He was a much more diligent pen pal than I was, I must admit. I've been more on the sporadic side. I love Kenneth's letters. They are colorful and sprawling. They're filled with postivity, intellect and humor. They open my eyes to his world and my world. In many ways, he seemed to know what was going on in my world more than I even did.
Two weeks ago I got word that Kenneth's execution date was August 30. I started contacting everyone I knew to spread the word. I contacted lawyers, journalists, and every rabble rouser I knew. His case is innately sensational, it just needed national attention. People needed to get mad. And they did. Protests outside the Governer's mansion. A flood of faxes, letters, phone calls and e-mails to the Governor.
Kenneth has been serving hard time on Death Row (22 hr. lock down) for 8 years for a crime he didn't commit--and this fact is recognized both by his defense and his prosecutors. His friend Mauriceo Brown shot a man unexpectadly and 19 year old Kenneth drove the getaway car. This was after a string of robberies they performed that same night. These crimes certainly added to Kenneth's culpability but he didn't kill anyone nor was there any inkling that he planned a murder.

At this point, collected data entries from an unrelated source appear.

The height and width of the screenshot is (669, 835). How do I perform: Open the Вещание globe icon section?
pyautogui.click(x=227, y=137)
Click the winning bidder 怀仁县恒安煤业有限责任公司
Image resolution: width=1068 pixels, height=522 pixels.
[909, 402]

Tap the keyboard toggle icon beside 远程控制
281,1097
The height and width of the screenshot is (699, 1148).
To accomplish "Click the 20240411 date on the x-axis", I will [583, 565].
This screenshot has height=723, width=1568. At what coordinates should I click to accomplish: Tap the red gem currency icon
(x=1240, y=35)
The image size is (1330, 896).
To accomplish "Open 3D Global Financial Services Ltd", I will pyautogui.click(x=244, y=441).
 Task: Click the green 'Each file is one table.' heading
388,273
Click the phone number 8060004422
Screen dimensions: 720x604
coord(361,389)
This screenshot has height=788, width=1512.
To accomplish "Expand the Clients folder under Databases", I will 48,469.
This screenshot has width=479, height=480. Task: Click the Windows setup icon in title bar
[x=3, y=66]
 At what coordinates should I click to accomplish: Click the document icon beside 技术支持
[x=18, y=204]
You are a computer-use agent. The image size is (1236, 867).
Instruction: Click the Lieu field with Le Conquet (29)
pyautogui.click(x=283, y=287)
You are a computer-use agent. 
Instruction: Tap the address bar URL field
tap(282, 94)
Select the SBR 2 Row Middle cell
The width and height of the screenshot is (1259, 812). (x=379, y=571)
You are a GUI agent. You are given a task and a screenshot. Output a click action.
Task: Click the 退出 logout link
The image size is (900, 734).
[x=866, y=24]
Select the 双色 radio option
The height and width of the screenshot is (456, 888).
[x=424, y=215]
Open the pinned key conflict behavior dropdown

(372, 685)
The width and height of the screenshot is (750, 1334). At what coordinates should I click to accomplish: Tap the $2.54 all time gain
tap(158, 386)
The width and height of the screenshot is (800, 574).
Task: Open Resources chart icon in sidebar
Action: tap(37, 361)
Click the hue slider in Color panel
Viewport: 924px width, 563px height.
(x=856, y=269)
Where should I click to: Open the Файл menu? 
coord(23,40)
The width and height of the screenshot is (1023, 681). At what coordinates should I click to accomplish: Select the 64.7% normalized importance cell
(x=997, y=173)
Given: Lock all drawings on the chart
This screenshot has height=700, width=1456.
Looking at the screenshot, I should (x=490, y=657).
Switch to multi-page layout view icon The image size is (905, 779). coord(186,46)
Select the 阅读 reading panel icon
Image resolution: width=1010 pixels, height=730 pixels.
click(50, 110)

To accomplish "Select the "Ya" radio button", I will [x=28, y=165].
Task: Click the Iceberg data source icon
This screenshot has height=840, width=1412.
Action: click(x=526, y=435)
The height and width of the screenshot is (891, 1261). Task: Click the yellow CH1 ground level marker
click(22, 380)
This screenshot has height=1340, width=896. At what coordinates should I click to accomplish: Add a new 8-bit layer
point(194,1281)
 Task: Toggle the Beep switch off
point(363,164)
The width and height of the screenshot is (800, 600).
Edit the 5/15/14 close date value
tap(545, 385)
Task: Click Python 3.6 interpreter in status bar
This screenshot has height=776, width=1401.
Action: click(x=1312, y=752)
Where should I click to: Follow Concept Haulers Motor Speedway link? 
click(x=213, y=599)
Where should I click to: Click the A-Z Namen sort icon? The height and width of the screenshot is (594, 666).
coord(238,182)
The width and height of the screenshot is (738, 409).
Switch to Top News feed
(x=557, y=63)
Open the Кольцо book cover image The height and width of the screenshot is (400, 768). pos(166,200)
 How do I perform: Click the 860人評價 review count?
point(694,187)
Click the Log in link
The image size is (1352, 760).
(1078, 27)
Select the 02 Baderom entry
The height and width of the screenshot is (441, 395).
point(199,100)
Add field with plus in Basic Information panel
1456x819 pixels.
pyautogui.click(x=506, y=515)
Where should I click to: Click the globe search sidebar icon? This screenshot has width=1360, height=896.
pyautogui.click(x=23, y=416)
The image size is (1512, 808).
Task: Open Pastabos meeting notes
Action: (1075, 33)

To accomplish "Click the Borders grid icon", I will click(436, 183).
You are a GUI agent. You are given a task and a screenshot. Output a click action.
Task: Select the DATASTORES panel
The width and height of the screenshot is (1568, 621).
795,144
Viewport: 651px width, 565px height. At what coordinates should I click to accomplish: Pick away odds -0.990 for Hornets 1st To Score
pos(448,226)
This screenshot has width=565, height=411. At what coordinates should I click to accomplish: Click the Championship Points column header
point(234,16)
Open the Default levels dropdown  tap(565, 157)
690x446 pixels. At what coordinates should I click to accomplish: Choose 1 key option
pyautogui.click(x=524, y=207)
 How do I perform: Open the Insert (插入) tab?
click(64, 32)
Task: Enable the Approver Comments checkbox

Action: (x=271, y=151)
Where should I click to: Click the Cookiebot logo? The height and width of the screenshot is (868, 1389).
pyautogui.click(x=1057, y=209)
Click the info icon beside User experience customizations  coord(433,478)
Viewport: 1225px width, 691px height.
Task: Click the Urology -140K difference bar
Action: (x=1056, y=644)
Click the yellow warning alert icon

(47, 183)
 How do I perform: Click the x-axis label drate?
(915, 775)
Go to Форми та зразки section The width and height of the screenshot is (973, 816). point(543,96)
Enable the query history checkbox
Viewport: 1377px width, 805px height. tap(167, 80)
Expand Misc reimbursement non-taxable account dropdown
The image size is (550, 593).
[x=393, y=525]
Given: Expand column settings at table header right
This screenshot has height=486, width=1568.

So if he didn't kill anyone, why was he facing this lethal needle? Texas has this peculiar law called the Law of Parties, which disintegrates any distinction between killer and accomplice who "should have anticipated" a murder would occur. Because of this law, Kenneth was tried alongside and with the same severity as his friend who physically murdered the white young law student. His friend was executed in 2006.
Kenneth is 30 now. Ever since he entered prison he's done nothing but research his case and write people and organizations. He formed alliances with anti-death penalty activists, and has dedicated much of his time to establishing as many connections to the outside world as possible. Because he's a poet, he made friends with poets whose work he admired, like me. Behind glass, he formed a movement. He organized non-violent protests in Death Row with other inmates, as they were being mistreated.
Thursday, the day Kenneth was to die by lethal injection, the Board of Pardons voted in favor of Kenneth and appealed to Gov. Perry, along with 13 Texas State Representatives, President Jimmy Carter and the South African president and thousands of people around the world. Five hours before Kenneth was to die, Gov. Perry granted clemency, reducing Kenneth's punishment to life in prison.
If Kenneth hadn't been so diligent, if he were like many of the other men on death row, uneducated and downtrodden, he would have vanished without a trace with the help of a slim, long needle. I don't think any one person saved Kenneth's life but Kenneth.
I sleep more soundly now, for the first time in two weeks. I go to sleep and wake up now knowing that my friend is alive.